Abandono de incapaz em questão no Brasil
Enviada em 07/06/2021
A Constituição Federal de 1988, documento jurídico mais importante do país, prevê no artigo 6, o direito da proteção à infância e assistência aos desamparados como inerente a todo cidadão brasileiro. No entanto, ao analisar o abandono de incapaz no Brasil, percebe-se que, na realidade, os ideais da Carta Magna não são cumpridos. Esse cenário antagônico é fruto tanto da ausência de apoio governamental aos guardiões, quanto da miséria extrema de grande parte da população. Diante disso, torna-se fundamental a discussão desses aspectos, a fim do pleno funcionamento da sociedade.

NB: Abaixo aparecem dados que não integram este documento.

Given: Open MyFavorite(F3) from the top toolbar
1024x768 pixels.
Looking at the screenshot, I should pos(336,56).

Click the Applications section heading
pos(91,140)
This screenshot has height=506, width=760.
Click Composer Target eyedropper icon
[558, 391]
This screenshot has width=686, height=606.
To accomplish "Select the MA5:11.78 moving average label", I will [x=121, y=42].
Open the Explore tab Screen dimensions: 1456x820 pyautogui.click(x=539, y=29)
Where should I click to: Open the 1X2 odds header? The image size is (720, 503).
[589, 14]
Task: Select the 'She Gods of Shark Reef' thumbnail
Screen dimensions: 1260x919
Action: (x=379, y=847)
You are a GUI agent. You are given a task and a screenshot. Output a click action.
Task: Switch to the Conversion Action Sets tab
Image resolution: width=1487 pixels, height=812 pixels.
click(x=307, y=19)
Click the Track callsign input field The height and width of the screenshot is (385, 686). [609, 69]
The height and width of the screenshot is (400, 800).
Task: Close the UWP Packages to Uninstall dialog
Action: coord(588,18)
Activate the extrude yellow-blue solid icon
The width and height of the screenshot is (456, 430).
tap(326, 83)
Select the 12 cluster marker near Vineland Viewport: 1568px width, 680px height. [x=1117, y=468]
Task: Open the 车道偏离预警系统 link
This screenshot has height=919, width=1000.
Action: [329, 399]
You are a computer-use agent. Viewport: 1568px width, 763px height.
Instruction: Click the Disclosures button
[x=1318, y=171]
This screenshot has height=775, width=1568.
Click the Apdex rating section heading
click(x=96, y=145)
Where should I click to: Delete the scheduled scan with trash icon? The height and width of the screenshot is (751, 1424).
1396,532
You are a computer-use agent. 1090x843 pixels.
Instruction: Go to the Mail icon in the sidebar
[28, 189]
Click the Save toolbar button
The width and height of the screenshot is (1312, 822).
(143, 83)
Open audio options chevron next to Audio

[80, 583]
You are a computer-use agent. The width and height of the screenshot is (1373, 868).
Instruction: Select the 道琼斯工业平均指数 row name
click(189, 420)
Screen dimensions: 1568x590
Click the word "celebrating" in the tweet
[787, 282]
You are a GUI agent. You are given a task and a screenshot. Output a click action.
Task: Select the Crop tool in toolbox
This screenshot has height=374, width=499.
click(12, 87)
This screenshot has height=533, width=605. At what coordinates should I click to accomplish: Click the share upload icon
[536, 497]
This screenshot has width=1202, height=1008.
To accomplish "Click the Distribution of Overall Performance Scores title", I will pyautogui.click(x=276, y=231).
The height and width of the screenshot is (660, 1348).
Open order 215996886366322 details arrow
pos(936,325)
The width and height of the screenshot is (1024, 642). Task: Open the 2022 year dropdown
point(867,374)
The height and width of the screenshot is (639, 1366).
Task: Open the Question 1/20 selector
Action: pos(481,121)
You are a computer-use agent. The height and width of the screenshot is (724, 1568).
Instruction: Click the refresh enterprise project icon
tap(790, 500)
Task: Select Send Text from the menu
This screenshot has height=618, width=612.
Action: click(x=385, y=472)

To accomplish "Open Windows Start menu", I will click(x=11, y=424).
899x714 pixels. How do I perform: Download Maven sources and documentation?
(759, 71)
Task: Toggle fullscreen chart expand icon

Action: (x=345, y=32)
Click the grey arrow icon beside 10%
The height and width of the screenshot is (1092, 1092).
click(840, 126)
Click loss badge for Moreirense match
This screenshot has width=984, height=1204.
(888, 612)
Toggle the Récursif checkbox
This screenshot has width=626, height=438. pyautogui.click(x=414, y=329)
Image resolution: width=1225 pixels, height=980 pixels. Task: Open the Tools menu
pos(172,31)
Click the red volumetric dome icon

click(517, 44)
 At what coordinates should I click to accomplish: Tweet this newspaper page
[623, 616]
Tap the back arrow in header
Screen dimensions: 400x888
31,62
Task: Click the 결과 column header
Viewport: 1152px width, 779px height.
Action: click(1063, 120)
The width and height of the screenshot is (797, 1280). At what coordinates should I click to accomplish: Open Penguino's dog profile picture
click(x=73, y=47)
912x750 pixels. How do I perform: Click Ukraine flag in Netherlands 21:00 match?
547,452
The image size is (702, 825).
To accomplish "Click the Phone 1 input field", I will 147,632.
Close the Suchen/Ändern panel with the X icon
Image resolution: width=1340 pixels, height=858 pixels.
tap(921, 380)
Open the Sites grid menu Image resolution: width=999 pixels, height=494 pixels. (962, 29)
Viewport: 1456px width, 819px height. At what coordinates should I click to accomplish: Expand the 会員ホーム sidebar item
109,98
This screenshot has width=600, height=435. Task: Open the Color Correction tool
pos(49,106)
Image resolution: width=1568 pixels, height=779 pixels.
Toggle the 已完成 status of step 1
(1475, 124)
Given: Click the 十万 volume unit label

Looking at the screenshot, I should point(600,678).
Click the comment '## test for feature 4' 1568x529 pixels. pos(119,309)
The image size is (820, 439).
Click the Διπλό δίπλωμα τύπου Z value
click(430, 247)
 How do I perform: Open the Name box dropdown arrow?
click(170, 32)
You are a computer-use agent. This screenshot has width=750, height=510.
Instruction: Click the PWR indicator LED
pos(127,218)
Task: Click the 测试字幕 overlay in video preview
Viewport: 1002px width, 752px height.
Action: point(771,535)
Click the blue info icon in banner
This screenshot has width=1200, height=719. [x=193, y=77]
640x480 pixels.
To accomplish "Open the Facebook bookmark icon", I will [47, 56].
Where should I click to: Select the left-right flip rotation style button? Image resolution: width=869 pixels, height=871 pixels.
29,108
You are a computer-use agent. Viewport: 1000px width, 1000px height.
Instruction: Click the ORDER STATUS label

Em primeiro lugar, é inevitável pontuar que o problema deriva da baixa atenção dada pelo governo, no que concerne assistência aqueles que não tem onde deixar seus tutelados para ir trabalhar. Segundo o pensador Thomas Hobbes, “O Estado é responsável por garantir o bem-estar da população”, entretanto, isso não ocorre no Brasil. Devido à falta de atuação das autoridades, crianças são deixadas sozinhas e vulneráveis em casa por tutores que se obrigam a sair para garantir o sustento alimentar da família e não tem com quem deixar-los. Desse modo, o Estado descumpre com a constituição por deixar os responsáveis desamparados, o que pode causar consequências físicas aos protegidos.
Ademais, é imperativo ressaltar que a carência financeira dos pais, também é vista como um promotor do problema. Conforme o Plano Nacional de Educação, hoje apenas 32,7% das crianças de zero a seis anos estão matriculadas em creches particulares e públicas, mais de 71% delas são oriundas de famílias com estabilidade econômica. Em suma, é lícito afirmar que faltam Centros de Educação Infantil (CEI) públicos nos municípios de toda a nação, principalmente nas comunidades periféricas, visto que estas são as que mais necessitam e as que menos tem acesso. Logo, é indispensável o apoio governamental a essas pessoas, já que na grande maioria dos casos os abandonos vêm sendo gerados nas regiões menos favoráveis economicamente.
Fica claro, portanto, que atitudes são essenciais para conter o avanço da problemática na nação brasileira. Dessa forma, com o intuito de reduzir os impasses aborados, necessita-se, imediatamente, que a Secretaria Nacional dos Direitos da Criança e do Adolescente, órgão supremo no assunto, crie um programa de fiscalização e apoio aos responsáveis, por meio de verbas federais, para instruí-los quanto aos seus deveres e garantir a proteção dos incapazes. Além disso, fica por responsabilidade do Ministério da Educação, abrir mais vagas nos (CEI), que atendam toda a comunidade, começando pelas áreas periféricas, onde se tem um maior percentual de pessoas que precisam desse auxílio. Somente assim, será possível exercer com democracia os direitos previstos pela Constituição Federal.